Last Day in Corpus Christi and Party Going

It’s morning here in Corpus Christi. The last day of our visit before heading back home tomorrow at 6 am. I just took Sarah to the hospital where she’ll begin her 6 week rotation on Ob/Gyn. She talked to a friend last night who had just finished that rotation and he said, “It’s awful. Nobody assigns you a patient to follow. You just have to stand by the surgery room door and ask the doctor as she/he is passing by, “Could I come in, too?”

Third year medical students appear to have the role of standing and watching. They are just out of two years of classroom work and have no clinical experience so, apparently, they are first at the party, standing around the edges, hoping someone will acknowledge their presence. I said to Sarah as a I drove her this morning, “I used to hate going to parties until one evening I realized that I didn’t have any role of note to play. It wasn’t my party, after all. All I had to do was go in, eat some food, strike up a conversation with someone near or maybe instead just stand or sit and watch. I can’t say I love going to parties now, but at least at this point, I can relax.”

“Yeah,” she said. “My friend told me to just go be my happy, smiling self and I should be all right.” Then she added, “I don’t know who he thinks he’s been seeing these last two years.”

I see my girl in her white medical student “short jacket,” apparently the length of the white coat is a code in the hospital – long coats reserved for full-fledged doctors – slip out of the car at the Graduate Medical Studies door, wave and head inside. It’s 7:30 am and she doesn’t quite know when she’ll call and ask us to pick her up.

Sarah is leaning towards Ob/Gyn as a specialty. She was present for the two home births of her sisters when she was 3 1/2 and then again at 9, and both times she acted as coach to me. “You’re doing good, Mama,” she called when she was little, and then at 9, the seasoned pro, she held my hand and said, “Not long now, Mom.” I remember so clearly her calm green eyes. She looked straight into mine and was so present. One of my closest friends who spent lots of time with her when she was young called her the Buddha baby. Calm and peaceful much of the time. Those women would be lucky to have her in the room during their labor and delivery.

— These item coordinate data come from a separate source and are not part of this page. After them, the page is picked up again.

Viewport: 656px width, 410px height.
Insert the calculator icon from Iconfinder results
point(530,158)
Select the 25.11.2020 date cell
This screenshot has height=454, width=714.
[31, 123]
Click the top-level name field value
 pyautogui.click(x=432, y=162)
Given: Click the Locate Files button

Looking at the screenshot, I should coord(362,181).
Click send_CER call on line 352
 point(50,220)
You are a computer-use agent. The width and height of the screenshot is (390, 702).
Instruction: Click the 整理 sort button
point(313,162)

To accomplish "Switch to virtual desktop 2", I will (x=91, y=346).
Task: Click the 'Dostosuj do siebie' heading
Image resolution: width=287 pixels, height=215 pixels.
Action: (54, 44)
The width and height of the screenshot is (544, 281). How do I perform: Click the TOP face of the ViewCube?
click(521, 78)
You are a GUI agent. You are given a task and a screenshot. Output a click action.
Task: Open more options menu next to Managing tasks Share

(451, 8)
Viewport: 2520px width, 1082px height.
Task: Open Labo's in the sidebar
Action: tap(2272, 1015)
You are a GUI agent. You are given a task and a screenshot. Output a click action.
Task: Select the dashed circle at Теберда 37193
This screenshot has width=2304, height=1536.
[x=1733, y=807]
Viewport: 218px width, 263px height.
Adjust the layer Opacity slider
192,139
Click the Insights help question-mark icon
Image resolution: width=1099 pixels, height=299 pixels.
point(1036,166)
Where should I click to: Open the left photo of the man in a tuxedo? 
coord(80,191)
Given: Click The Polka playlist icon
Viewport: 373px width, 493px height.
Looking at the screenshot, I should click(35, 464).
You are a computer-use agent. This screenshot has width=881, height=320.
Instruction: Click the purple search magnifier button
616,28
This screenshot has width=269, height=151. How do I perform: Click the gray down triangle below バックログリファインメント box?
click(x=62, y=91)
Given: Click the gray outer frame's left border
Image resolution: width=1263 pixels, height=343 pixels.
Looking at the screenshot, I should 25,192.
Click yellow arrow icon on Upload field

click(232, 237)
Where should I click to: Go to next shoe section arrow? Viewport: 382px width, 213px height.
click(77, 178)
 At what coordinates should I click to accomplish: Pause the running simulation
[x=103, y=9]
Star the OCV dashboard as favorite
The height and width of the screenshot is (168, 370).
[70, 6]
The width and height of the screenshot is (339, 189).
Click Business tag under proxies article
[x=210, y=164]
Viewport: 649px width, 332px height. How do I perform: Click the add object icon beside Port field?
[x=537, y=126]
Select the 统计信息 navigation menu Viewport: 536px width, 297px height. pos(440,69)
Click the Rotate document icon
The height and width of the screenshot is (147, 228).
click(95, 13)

I have so loved being here with our oldest girl. Almost 30, she is now an adult with all the skills to prove it. She knows how to move to a new place all alone, create a new home, meet strangers and make them friends. Still, she needs her mom and dad. Yesterday, Ray hooked up her wireless internet and last night she said, “Mama, if you wanted to, you could make me some food for the week. That would be really nice.”

Yes, that would be nice. Now all I have to do is make enchiladas in a frying pan since she has not one dish for baking.